There was, though, a blurb, even if emailed just four days before: In the dystopian near future of a drought-plagued American Midwest, a young woman, Ruth, with superhuman abilities is forced to go on the run when her powers are discovered. Pursued by law enforcement and scientists who want to control her and study her powers, Ruth is running out of options. Years after having abandoned her family, she realizes [image error]the only place she has left to hide is home. While seeking shelter with her mother, Bo, and the daughter she’s never really known, Lila, Ruth begins to mend her fractured familial bonds and discovers how to harness her powers rather than be haunted by them.
And on Friday the thirteenth as well (and a rare one on which there was also a full moon!), I had some doubts as I went to the screening. But I can say that I was delighted.
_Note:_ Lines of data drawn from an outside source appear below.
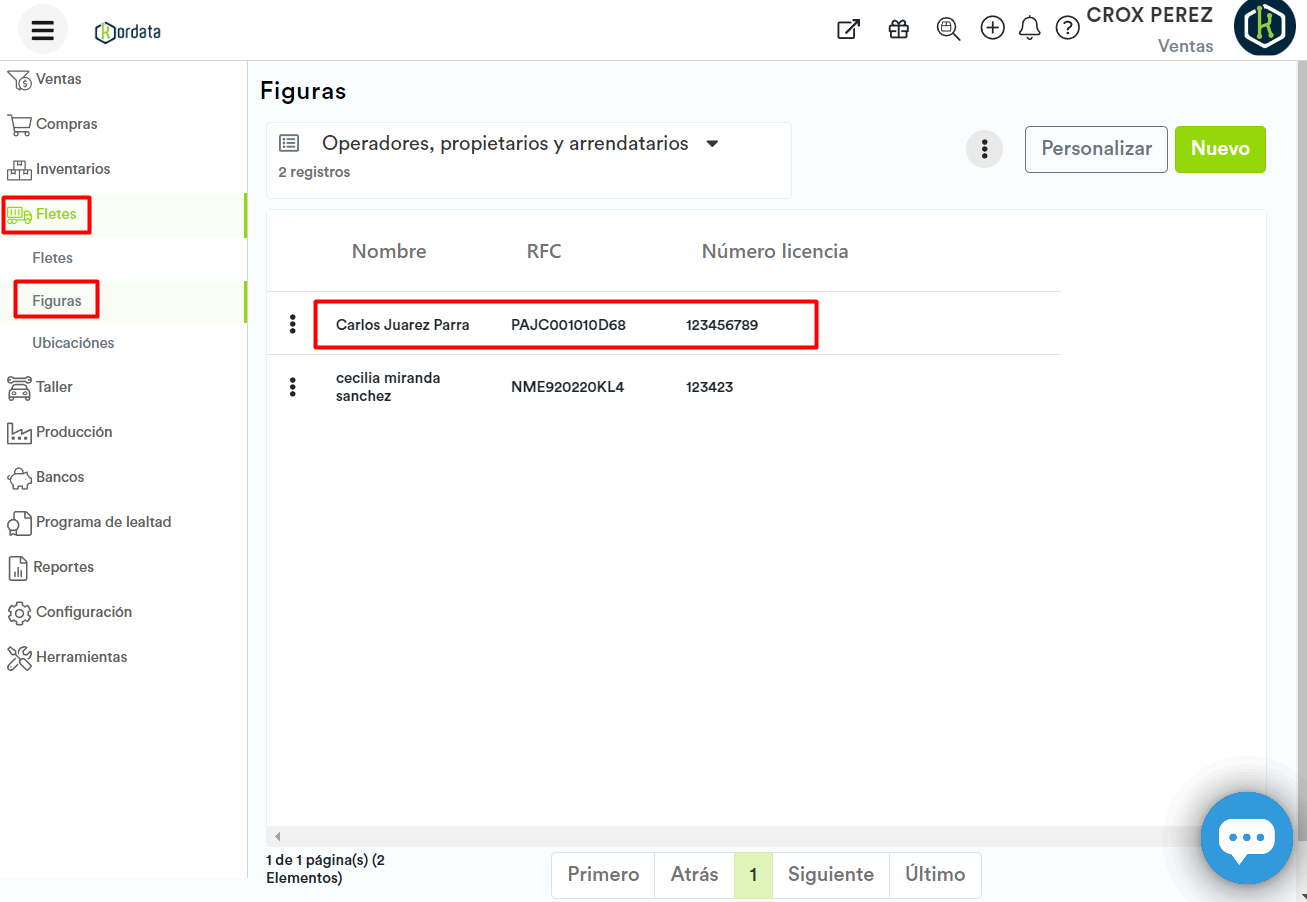This screenshot has width=1307, height=902.
Task: Click the global search magnifier icon
Action: 947,29
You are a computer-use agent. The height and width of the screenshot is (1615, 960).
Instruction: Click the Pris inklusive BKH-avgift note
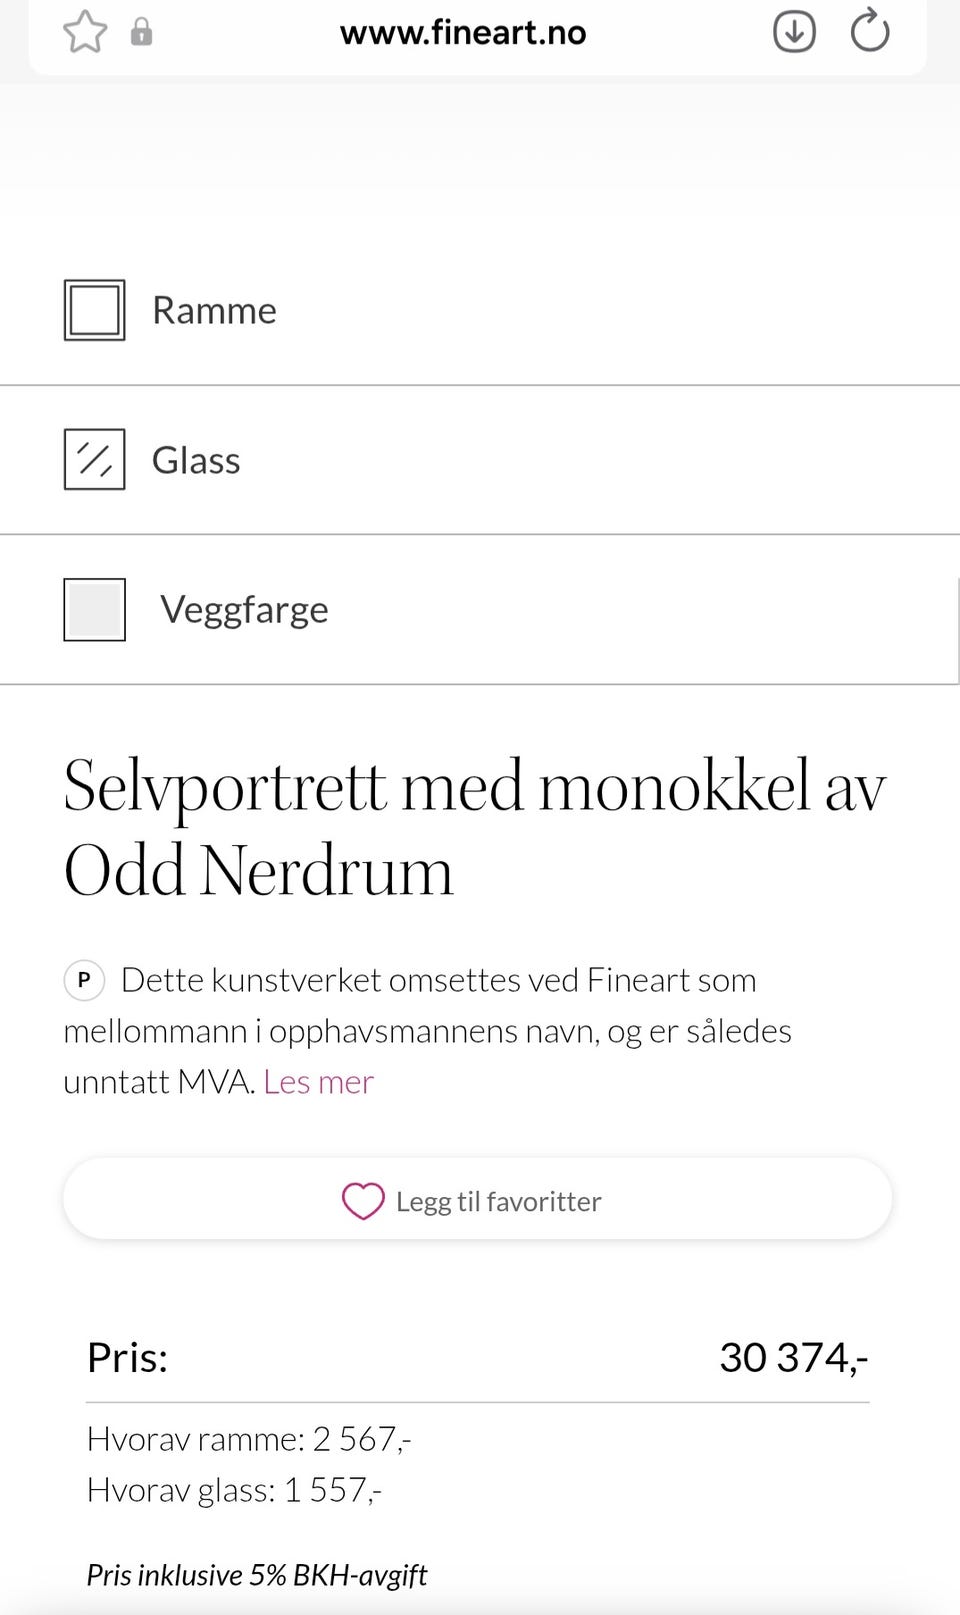pos(257,1575)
The docent did point out that FAST COLOR received rave reviews at its premiere at the 2018 South by Southwest (SXSW) Film Festival; for myself I would say while there may have been plot holes as well as a possibly simplified ending (e.g., would not agents of the “evil” scientists and cops still have pursued the main character, even if having had it demonstrated that that might not be a good idea), the characters came off as emotionally true — relatable to and likeable, if in weird circumstances — and the SFX (when sparingly used) were good. All of which I’d expect goes to good direction.